Quando si parla di pirateria su internet finisce sempre in caciara. Oddio, anche quando si parla di ricette per la torta di mele il rischio di trovarsi la mail intasata di minacce è reale, su internet riusciamo sempre ad esprimere il meglio di noi. Comunque sia: Spotify, blablabla.

Ma davvero le migliaia di paladini del web che adesso si schierano a spada tratta per i diritti dei musicisti non hanno mai scaricato nulla d’illegale su internet? Non hanno mai visto una puntata di Danger 5 su un sito poco raccomandabile, non hanno mai scaricato il rar di un album dei Shudder To Think giusto per sapere come suonava? Niente fumetti sfogliati col puntatore del mouse, nessun software di cui non possiedono la copia fisica? Hmmmmmmmmm.

Macché, tutti questi indignados mai e poi mai hanno giocato ad una versione crackata di Caesar III, e nemmeno si sono mai sognati di scaricarsi un bel film in 4k, e proprio in virtù di ciò adesso possono battere il pugno sul loro virgulto e villoso petto e far risuonare la loro cassa toracica con virile onestà.

La verità è che ci siamo talmente abituati a scaricare roba, dai tempi leggendari di Napster ed eMule, che continuare a farlo anche oggi dove internet non è più il Far West pare una cosa normalissima, come pagare 1 euro per il caffè al bar. Ma non è così. E non va un cazzo bene.

Prima di internet e di tutto questo streaming si masterizzavano i CD, c’erano i bootleg e un sacco d’altra roba per evitare di pagare quanto avresti dovuto per avere più o meno lo stesso prodotto che marciva sugli scaffali. Perché sì, la cultura ci rende più ricchi dentro ma per molti dovrebbe essere gratis. Nessuno poi che ci spieghi come si fa se la cultura dev’essere gratis a pagare gli artisti. Gli elargiamo una paga fissa a tutti? Oppure gli stipendi li calcoliamo in base ai like su Facebook? O in base agli iscritti al tuo Vevo? Ma tanto che te ne frega a te, te vuoi soltanto che sia gratis e tanto ti basta, che siano loro a capire come procacciarsi il vil denaro.

Anche il buon vecchio Captain Beefheart tra le sue più famose massime aveva questa: «I don’t want to sell my music. I’d like to give it away, because where I got it from you didn’t have to pay for it.» Però i dischi non li ha mai messi in vendita a 0,00$. Vedete, è bello dire che la cultura dovrebbe essere disponibile per tutti, lo è altrettanto dire che restando seduti su una panchina senza far nulla si partecipa alla pace nel mondo, peccato però che non sia vero. E poi stai occupando abusivamente il posto letto di un musicista.

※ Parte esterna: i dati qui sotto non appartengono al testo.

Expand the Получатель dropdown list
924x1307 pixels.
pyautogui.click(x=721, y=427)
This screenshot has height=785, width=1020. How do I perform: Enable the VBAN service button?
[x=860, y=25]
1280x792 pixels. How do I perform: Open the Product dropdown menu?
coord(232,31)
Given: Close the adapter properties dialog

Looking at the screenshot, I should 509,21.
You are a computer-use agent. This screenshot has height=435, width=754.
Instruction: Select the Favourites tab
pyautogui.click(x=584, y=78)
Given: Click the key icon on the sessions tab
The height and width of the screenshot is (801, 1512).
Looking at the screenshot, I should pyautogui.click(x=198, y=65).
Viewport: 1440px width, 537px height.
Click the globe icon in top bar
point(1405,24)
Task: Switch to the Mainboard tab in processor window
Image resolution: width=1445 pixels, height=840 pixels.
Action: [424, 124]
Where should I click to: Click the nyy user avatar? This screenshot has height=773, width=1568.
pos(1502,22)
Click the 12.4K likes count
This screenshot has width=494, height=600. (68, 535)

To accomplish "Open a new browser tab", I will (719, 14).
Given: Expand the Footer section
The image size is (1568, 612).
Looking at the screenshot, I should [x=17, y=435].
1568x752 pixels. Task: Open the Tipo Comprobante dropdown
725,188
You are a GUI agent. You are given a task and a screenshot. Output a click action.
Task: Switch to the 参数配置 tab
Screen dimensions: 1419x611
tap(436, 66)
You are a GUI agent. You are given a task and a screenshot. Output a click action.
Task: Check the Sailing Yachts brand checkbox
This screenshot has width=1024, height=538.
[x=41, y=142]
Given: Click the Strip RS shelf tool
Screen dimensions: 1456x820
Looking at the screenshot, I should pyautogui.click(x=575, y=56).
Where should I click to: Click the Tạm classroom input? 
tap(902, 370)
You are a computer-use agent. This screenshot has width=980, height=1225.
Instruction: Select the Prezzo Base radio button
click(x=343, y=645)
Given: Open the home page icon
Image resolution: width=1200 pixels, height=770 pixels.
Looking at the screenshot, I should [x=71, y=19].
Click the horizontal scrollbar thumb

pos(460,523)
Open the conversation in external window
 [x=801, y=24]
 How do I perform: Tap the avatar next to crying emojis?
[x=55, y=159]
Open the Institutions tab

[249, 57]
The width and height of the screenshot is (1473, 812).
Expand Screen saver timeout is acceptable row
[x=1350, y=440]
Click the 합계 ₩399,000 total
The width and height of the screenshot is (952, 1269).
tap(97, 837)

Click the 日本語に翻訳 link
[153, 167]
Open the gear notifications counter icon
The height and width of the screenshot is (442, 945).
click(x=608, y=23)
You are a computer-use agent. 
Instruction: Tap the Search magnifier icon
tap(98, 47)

Ora: non voglio mettermi a fare lezioni di morale, altrimenti cadrei nel tranello anch’io, e credo ci sia una sostanziale differenza nello scaricare illegalmente un album dei Scorpions piuttosto che uno dei Maniaxxx. La prima è che gli Scorpions non hanno tanto bisogno di altri dollaroni; la seconda è che se ascolti gli Scorpions scientificamente hai dei gusti di merda. Per cui scaricare “Love at First Sting” per poi deriderlo con gli amici è ok, scaricare un EP dei Maniaxxx, dire a tutti che sono fighi, ascoltarteli notte e giorno per poi rammaricarti se non fanno un nuovo album perché non possono pagarsi nemmeno le insalate Rio Mare per le trasferte, ecco: in questo caso sei proprio uno stronzetto.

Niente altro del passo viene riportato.